Key words: globalization, business ethics, code of ethics, ethical dilemma, ethical conflict.
There are a million ethical issues in today's businesses and unfortunately there is no perfect decision measurement for all these issues. The ethical issues in international businesses are much more complicated and much more delicate. International marketing ethics, globalization and social responsibility affected each other. Increased globalization gave rise to a lot of problems, including ethical and social responsibility at home and abroad. Within the last 50 years, world commerce and trade enlarged nearly 20-fold, surpassed world industrial production, which expanded by six and a half times (WTO, 2001).
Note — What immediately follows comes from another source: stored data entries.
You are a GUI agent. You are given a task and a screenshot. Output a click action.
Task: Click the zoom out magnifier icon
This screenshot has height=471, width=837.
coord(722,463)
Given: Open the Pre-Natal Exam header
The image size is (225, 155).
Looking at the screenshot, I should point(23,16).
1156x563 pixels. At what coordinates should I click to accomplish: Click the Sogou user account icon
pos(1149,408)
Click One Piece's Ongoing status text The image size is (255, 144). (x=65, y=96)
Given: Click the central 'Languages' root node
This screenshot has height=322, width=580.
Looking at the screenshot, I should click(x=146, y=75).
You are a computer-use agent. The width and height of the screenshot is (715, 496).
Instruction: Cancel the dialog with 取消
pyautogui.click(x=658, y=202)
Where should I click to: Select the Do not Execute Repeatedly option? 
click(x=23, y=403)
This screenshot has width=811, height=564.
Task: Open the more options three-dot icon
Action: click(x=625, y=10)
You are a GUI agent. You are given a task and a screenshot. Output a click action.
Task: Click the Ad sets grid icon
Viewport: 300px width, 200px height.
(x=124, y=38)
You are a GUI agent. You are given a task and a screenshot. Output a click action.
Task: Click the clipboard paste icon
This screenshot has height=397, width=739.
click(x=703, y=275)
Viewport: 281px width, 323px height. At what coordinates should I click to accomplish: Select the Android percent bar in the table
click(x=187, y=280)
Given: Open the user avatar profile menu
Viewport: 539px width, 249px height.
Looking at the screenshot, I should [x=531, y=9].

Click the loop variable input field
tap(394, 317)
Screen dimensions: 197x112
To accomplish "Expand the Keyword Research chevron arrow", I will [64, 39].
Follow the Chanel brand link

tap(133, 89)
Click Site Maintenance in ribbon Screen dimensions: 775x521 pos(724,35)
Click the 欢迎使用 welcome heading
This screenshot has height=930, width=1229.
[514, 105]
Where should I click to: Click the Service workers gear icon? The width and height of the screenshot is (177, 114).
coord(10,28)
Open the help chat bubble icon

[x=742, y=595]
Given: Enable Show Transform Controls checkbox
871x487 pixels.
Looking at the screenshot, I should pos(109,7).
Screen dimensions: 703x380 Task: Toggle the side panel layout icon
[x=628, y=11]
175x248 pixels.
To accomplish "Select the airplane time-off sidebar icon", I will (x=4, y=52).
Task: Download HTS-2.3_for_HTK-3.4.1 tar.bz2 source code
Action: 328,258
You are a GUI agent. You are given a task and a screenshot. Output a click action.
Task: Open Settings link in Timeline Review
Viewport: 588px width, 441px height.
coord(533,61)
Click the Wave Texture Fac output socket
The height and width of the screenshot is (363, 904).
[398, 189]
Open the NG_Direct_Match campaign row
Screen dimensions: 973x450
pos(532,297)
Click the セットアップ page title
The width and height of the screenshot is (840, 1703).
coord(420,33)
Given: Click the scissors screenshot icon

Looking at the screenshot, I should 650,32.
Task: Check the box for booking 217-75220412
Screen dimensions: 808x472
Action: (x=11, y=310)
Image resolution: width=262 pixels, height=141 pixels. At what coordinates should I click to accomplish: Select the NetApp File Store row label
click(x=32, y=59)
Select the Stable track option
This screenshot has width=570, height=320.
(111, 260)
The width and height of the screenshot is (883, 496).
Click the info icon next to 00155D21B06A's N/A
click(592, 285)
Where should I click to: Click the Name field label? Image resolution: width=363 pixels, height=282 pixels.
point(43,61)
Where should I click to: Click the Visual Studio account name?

In this expansion, both exports and foreign direct investments acted an important role in the global economy and trade. In addition to large-scaled corporations, small businesses are also increasing their cross border investments. Generally, the average yearly outflow of Foreign Direct Investment(FDI) enlarged from almost $25 billion in 1975 to the peak of $1.3 trillion in 2000 (UN, 2001). These mean that millions of business people work abroad in various geographical, political, legal, social, technological and cultural environments. It is easy to estimate that various environments have created many problems, involving ethical problems, for international marketing personnel at home and abroad. Notably, during the past 55 years, technological improvements in transportation, communication and information processing and the Internet have made big contributions to the development of globalization. To manage this trend fairly, it is recommendable to create universal ethical norms, rules and regulations. To prevent unethical marketing applications, universal code of ethics is necessary. No country can afford to remain isolated from the world economy. Every country should seek to reduce poverty. The International community should endeavor-by strengthening the international financial system, through trade, and through aid-to help the poorest countries integrate into the world economy, grow more rapidly, and reduce poverty. That is the way to ensure all people in all countries have access to the benefits of globalization. In their activities, companies should be innovative, productive and effective. If they become successful, in the long run, they should contribute positively to the societies’ welfare objectives.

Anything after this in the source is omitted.